Par FABRICE ROUSSELOT
Libération, le 9 février 2000
James Liebman est professeur de droit criminel à l'université de Columbia, à New York. Il répond aux questions de Libération.
Le débat autour des »innocents dans les couloirs de la mort est des plus actifs aux Etats-Unis. Le système judiciaire est-il en cause?
Depuis des décennies, les Etats-Unis fonctionnent avec un système de peine capitale que l'on pourrait presque qualifier d'irrationnel. Nous envoyons environ 300 personnes par an dans les couloirs de la mort. Aujourd'hui, 4 000 détenus attendent leur exécution. Mais dans le même temps, de plus en plus de prisonniers voient leur condamnation revisée du fait d'erreurs de procédure. Dans ce pays où le public reste toujours favorable à la peine de mort, les politiciens commencent à se rendre compte des anomalies d'un système qui produit des condamnations dont près des deux tiers sont remises en cause.
Quels sont les problèmes?
Le problème principal est qu'au niveau des juridictions locales, la tendance du procureur est de rechercher avant tout la condamnation à mort, car c'est un réel argument politique et électoral. On se rend compte alors que nombre de ces procès sont bâclés pour aboutir à une condamnation. Et ce n'est que plus tard que l'on découvre que des erreurs ont été commises. Mais ceux qui les ont commises ne sont jamais tenus pour responsables. Quand un innocent passe quinze ans dans les couloirs de la mort avant d'être libéré, personne ne reçoit un quelconque blâme. Mais c'est en train de changer, les gens commencent à se poser des questions sur tout cela.

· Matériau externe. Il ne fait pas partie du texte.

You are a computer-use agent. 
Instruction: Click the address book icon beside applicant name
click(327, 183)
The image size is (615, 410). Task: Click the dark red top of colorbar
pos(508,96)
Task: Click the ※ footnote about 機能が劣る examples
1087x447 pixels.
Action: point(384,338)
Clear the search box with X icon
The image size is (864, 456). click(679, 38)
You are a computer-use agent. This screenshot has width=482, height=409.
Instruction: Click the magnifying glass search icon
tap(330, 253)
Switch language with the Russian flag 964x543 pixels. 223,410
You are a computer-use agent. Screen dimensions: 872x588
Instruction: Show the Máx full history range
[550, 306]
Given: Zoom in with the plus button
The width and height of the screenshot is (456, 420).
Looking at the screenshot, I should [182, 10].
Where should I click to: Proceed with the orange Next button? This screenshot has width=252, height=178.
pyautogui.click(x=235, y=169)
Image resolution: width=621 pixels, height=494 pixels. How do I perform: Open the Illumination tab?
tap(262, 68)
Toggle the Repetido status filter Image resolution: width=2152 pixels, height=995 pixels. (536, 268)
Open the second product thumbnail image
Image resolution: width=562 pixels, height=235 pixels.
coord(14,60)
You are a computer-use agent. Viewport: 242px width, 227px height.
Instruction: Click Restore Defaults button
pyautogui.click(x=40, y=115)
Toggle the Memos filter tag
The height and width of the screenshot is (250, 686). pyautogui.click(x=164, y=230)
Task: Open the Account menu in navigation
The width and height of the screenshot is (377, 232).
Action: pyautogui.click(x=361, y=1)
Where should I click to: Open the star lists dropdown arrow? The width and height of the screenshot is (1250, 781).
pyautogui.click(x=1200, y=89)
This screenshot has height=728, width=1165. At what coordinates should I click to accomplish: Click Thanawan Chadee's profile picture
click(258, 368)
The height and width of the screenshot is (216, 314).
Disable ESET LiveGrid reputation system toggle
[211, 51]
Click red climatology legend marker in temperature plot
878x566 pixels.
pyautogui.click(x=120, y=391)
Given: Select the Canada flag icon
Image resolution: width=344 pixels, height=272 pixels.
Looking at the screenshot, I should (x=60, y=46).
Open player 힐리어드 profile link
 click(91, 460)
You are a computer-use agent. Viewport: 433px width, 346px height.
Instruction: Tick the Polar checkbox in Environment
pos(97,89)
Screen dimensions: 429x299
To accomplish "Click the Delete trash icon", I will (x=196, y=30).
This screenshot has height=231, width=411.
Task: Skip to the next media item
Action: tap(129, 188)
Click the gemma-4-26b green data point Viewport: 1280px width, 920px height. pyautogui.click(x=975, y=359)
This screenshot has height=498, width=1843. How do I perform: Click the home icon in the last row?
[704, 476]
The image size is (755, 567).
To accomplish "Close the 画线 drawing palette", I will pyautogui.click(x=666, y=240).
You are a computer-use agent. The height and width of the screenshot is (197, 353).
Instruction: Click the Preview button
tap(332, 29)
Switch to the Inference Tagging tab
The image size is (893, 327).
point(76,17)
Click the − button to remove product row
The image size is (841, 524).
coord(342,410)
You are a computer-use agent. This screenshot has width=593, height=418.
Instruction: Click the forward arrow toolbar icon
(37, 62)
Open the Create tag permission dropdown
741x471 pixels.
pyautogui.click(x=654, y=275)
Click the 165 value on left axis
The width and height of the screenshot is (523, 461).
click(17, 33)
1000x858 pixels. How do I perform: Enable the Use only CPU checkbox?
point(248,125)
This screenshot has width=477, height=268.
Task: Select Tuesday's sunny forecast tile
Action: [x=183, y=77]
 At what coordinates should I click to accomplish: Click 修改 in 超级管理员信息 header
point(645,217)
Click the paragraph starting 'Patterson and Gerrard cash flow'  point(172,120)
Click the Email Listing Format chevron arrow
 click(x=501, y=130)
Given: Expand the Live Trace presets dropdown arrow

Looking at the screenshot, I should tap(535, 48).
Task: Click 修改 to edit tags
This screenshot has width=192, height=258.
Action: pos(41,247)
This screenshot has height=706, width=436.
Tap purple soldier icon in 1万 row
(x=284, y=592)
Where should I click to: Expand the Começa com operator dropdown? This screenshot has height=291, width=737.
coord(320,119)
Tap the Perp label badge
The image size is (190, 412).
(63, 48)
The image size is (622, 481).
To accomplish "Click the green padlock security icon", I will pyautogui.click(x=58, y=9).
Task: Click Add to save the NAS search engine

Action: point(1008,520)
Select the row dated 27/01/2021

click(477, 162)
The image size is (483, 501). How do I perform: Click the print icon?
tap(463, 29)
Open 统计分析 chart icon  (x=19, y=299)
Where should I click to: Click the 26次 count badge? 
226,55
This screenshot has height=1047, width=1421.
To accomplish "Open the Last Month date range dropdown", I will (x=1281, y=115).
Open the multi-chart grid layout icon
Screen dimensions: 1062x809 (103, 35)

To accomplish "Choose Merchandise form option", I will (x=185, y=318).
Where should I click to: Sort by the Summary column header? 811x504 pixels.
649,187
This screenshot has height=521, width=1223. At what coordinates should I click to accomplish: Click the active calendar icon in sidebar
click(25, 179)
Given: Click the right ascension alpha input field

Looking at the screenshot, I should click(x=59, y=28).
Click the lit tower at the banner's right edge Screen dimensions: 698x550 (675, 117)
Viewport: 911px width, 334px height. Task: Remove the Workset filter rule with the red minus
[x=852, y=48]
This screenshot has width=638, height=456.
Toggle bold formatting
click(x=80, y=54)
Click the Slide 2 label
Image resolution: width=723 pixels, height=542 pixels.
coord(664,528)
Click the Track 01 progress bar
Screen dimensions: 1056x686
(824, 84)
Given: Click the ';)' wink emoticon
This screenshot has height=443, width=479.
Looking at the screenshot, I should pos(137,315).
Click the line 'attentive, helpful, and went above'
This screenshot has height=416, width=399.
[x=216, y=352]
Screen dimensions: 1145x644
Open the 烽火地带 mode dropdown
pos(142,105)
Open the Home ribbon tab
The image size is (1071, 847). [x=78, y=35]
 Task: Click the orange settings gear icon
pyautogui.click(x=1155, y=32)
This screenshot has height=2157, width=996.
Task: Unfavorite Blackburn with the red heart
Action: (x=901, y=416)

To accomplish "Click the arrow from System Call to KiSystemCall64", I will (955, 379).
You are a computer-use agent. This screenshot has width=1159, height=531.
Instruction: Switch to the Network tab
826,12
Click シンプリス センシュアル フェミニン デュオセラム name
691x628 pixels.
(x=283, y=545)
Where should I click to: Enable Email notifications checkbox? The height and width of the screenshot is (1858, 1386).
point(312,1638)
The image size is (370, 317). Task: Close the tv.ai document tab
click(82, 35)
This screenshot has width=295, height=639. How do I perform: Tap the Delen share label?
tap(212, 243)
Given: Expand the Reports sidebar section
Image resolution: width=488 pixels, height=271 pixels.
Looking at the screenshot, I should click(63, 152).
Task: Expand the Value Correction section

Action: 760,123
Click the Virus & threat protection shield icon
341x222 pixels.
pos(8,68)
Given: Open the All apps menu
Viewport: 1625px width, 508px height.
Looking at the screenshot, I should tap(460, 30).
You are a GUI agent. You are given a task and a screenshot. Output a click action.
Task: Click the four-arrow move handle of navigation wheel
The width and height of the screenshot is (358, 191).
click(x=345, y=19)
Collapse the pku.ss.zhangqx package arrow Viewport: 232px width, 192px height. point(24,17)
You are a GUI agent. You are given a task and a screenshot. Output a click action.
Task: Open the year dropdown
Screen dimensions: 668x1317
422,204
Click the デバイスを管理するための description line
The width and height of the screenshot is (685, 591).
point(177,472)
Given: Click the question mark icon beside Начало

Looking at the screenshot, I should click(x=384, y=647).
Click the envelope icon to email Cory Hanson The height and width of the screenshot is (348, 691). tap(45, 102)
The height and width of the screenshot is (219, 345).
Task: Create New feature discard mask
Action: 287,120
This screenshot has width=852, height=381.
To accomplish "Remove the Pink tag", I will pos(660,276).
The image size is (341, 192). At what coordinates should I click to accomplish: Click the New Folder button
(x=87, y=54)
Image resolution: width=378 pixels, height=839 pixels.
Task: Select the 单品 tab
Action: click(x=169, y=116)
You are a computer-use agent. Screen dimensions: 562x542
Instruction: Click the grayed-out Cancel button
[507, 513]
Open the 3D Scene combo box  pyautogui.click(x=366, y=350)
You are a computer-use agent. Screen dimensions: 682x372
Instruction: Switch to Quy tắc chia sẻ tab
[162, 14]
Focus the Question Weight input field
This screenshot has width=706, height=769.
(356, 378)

Au niveau fédéral, le Congrès a pourtant adopté une loi, en 1996, accélérant les procédures d'appel pour les condamnés à mort et ne leur permettant plus de bénéficier systématiquement d'un avocat pour les défendre...
Tout à fait, et la Floride vient d'adopter une législation similaire. Ce qui se passe, c'est que le gouvernement et les Etats se sont rendu compte qu'ils dépensaient des millions de dollars dans les procédures d'appel. Alors ils veulent réduire leurs coûts. Ce qu'ils ne réalisent pas, c'est que ces procédures d'appel coûteraient beaucoup moins d'argent s'il n'y avait pas d'erreurs judiciaires au départ. Et c'est là qu'il faut trouver un remède.
Que doit-on faire pour prouver son innocence aux Etats-Unis? Au Texas, par exemple, »l'innocence n'est pas un argument suffisant pour rouvrir le procès d'un condamné à mort...
Dans les cours fédérales, c'est encore pire. Pour permettre la réouverture d'une affaire, il faut désormais prouver que la Constitution a été violée durant le procès initial. Si vous avez condamné un innocent en respectant les règles, alors personne ne viendra vous importuner. Au Texas, les autorités affirment qu'il faut prouver »son innocence sans aucun doute possible , et admettent ne pas savoir comment on peut y parvenir.
Est-ce à dire qu'un innocent dans les couloirs de la mort n'a aucune chance de s'en sortir?
Disons simplement qu'à tous les niveaux de juridiction de ce pays, il est très difficile, sinon impossible, de sortir de prison pour un innocent. En Floride par exemple, 20 condamnés à mort on été reconnus innocents durant ces dernières années. Mais l'Etat et le gouverneur Jeb Bush (le frère du candidat républicain à la présidence, ndlr) font de plus en plus pression afin que les tribunaux ne reconsidèrent pas les cas de condamnés à mort. Il y a donc certainement beaucoup plus d'injustices qu'on ne peut le savoir.